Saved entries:

════════════════

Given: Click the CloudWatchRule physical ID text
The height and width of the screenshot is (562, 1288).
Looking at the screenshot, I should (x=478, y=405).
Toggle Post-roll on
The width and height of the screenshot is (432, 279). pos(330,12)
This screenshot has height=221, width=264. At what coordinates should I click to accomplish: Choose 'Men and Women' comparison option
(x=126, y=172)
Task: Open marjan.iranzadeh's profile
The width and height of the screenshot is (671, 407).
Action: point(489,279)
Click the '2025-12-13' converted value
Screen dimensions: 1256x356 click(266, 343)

════════════════

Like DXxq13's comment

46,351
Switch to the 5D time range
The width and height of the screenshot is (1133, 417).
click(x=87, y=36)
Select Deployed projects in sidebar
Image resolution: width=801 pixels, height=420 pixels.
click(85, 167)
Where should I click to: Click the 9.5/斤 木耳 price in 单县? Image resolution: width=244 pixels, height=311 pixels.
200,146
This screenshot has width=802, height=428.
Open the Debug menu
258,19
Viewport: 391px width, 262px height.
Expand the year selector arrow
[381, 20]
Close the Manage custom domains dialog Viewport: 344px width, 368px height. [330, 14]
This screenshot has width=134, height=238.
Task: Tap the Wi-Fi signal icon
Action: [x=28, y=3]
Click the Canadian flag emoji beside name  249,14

════════════════

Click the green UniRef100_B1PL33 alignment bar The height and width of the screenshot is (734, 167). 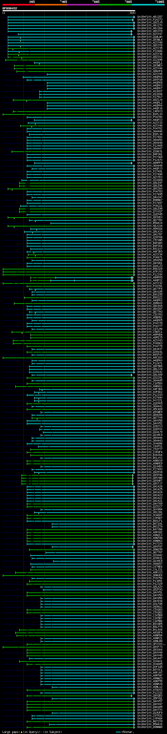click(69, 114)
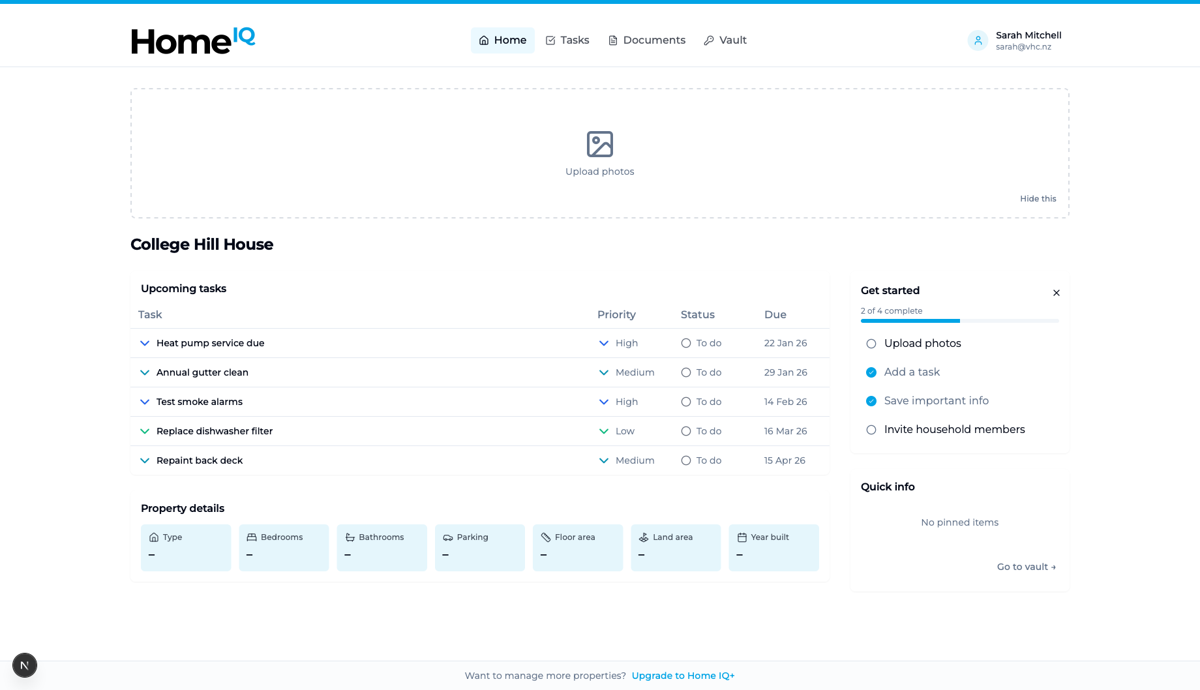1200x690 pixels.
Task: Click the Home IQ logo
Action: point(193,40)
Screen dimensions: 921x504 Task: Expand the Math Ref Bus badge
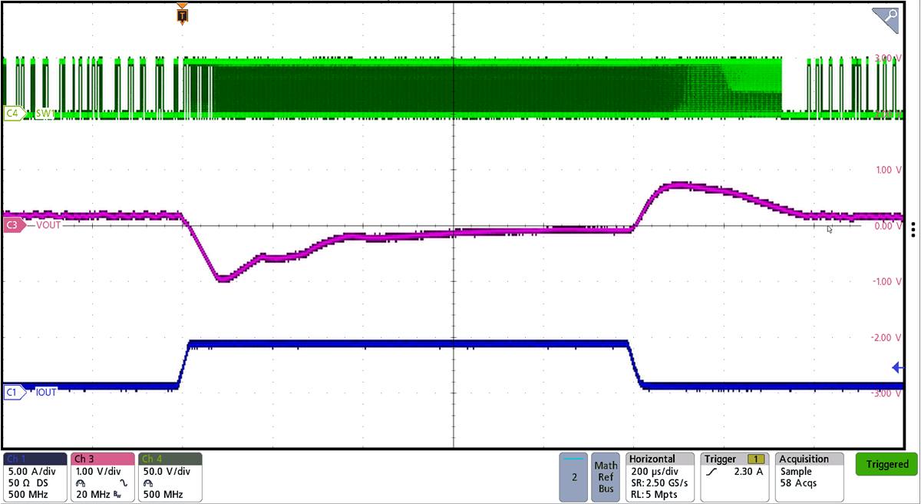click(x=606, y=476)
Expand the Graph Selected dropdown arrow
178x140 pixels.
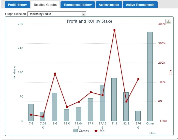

════════════════

PROBLEM DESCRIPTION:
Among the entries above, the line containing "This screenshot has width=802, height=428.", the line containing "Click the Canadian", and all lines between them are to be restated word for word; nothing else belongs in the reply.

ANSWER TO THIS TASK:
This screenshot has width=802, height=428.
Open the Debug menu
258,19
Viewport: 391px width, 262px height.
Expand the year selector arrow
[381, 20]
Close the Manage custom domains dialog Viewport: 344px width, 368px height. [330, 14]
This screenshot has width=134, height=238.
Task: Tap the Wi-Fi signal icon
Action: [x=28, y=3]
Click the Canadian flag emoji beside name  249,14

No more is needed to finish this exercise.